When I first got married, it was mostly because I thought Maile was smart and gorgeous and she loved to read as much as I did. And also for the sex. Seeing as how I was brought up in the Puritan ideals of abstention, the sex was a major consideration.
But now that we’ve been married for nearly fifteen years, there’s something else I love about her: her honesty. She is my most loyal critic, as well as my greatest supporter, and in a world that will all too quickly inflate you with meaningless praise, an honest, loving critic is worth more than I ever could have dreamed.
* * * * *
I spent two solid months this summer writing a novel for my children, a book about the things that concerned me when I was a kid, a book about friendship and adventure and dying (I was a melancholy child). I poured myself into that book, to the point that I was emotionally exhausted when I finished. Mentally worn out. And slightly depressed that it was over. Someday, I hope you will read this book.
But I have a fatal flaw for a fiction writer – more than one actually. In real life I avoid conflict, and that carries over into my writing.
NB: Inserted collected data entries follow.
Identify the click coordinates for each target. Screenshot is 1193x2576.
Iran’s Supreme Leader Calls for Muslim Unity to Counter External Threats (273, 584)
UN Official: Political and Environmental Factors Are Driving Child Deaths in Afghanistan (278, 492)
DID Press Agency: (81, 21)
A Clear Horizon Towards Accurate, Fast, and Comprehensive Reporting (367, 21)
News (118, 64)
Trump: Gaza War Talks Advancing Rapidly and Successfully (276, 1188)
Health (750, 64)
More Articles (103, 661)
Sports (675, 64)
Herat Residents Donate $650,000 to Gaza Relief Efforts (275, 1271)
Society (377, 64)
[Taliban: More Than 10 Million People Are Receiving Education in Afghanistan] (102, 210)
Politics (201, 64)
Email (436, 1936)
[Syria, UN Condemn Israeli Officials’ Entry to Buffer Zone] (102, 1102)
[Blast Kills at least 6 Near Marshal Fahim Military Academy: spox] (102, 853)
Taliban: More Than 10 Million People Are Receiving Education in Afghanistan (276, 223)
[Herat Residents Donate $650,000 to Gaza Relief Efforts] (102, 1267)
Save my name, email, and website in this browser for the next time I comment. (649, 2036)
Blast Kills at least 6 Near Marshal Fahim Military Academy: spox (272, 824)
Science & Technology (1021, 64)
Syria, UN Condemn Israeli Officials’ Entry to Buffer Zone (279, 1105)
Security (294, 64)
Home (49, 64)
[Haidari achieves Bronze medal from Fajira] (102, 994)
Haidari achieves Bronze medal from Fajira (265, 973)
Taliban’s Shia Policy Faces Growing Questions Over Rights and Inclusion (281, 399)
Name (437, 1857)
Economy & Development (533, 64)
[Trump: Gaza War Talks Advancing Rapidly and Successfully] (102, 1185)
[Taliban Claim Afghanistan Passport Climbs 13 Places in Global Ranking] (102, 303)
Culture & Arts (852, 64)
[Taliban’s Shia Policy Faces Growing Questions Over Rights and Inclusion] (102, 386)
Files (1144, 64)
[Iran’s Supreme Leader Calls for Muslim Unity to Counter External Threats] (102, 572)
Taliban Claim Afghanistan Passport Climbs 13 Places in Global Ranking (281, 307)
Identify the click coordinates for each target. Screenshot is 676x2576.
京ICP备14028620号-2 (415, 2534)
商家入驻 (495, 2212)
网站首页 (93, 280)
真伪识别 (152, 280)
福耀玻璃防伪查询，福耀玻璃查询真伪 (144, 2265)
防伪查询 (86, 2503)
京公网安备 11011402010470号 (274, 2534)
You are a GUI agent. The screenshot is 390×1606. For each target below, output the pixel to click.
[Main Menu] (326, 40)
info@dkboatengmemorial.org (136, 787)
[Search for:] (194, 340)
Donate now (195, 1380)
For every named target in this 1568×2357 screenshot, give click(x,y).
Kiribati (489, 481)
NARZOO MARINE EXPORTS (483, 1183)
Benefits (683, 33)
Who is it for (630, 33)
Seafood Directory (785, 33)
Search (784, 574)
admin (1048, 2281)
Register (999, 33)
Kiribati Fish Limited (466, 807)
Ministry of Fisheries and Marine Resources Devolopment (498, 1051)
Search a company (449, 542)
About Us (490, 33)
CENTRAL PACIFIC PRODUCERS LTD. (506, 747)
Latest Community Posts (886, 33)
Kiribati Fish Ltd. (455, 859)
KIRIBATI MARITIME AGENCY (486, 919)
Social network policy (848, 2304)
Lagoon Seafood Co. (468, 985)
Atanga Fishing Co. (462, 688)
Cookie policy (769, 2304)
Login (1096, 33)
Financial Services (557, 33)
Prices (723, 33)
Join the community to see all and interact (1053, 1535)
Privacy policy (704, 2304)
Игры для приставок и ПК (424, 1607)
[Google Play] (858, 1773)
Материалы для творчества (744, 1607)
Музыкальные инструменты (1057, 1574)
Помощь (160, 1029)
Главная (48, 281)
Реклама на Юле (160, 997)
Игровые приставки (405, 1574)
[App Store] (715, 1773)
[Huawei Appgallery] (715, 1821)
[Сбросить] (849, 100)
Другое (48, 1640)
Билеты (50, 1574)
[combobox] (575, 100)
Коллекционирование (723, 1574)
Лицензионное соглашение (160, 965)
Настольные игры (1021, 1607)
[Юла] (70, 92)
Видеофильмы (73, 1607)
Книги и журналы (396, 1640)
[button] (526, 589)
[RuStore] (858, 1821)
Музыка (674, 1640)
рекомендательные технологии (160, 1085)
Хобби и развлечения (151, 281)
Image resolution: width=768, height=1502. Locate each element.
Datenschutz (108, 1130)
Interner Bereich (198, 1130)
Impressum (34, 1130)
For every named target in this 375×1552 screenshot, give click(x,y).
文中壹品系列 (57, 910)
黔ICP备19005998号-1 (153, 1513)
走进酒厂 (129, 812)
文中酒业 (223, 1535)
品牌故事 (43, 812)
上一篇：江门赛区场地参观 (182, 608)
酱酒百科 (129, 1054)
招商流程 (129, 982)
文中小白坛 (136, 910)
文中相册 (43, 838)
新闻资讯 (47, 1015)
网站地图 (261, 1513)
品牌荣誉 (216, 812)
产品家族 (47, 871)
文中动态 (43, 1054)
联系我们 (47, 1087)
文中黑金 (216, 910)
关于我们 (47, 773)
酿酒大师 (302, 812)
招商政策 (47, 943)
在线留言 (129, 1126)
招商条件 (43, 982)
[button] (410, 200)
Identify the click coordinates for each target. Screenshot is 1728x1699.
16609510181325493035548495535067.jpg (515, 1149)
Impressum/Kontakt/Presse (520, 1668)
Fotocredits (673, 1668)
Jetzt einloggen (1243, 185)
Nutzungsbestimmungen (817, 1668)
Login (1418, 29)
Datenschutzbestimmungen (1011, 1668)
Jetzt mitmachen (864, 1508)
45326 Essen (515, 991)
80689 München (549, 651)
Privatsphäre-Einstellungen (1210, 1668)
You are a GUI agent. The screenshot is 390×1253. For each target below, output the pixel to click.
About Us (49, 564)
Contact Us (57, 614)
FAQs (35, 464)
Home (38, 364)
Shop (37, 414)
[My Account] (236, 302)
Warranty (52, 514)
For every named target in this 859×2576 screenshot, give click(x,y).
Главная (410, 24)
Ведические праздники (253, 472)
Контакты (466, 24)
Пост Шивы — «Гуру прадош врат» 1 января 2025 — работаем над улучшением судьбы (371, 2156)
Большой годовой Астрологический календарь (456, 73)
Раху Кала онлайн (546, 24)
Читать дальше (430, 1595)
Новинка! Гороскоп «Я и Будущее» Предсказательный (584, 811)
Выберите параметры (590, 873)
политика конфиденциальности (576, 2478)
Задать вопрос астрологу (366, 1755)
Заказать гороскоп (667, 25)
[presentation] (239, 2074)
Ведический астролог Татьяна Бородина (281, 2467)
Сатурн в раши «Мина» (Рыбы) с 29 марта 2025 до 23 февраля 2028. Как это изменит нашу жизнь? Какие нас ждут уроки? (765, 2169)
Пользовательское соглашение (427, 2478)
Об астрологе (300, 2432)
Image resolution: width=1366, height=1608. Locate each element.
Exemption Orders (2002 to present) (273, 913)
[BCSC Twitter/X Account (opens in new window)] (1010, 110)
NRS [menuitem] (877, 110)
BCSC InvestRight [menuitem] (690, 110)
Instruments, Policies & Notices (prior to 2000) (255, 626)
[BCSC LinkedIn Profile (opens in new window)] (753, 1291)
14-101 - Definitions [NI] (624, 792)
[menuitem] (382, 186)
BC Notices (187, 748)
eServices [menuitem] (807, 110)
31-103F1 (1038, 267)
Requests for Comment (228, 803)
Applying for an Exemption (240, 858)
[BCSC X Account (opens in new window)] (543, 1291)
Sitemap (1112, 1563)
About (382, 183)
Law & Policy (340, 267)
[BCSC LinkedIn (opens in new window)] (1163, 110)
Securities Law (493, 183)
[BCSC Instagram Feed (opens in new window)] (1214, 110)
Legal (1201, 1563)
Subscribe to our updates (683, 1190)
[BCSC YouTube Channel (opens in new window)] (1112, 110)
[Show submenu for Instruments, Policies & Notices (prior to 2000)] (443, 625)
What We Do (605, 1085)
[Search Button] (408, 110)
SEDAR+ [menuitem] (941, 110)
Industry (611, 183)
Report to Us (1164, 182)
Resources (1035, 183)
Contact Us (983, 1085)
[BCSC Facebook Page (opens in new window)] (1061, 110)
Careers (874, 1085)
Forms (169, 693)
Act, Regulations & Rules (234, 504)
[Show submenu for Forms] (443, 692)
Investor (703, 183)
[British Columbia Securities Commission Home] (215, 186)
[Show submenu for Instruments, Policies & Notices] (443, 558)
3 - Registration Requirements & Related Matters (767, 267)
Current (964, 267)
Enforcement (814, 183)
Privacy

I protect my characters. No matter how hard I try, they get along too well with one another. They make responsible choices. They lay low.
This is not a good recipe for creating engaging fiction.
* * * * *
When I returned to blogging about a month ago, you all welcomed me back with open arms. I was away for nearly a year, yet you came back, too. More importantly, I’m enjoying myself again because at some point during my break I got over my obsession with numbers. I no longer get panic attacks if I don’t have a post lined up for the next day. I no longer feel the heart-rending disappointment when a post flops.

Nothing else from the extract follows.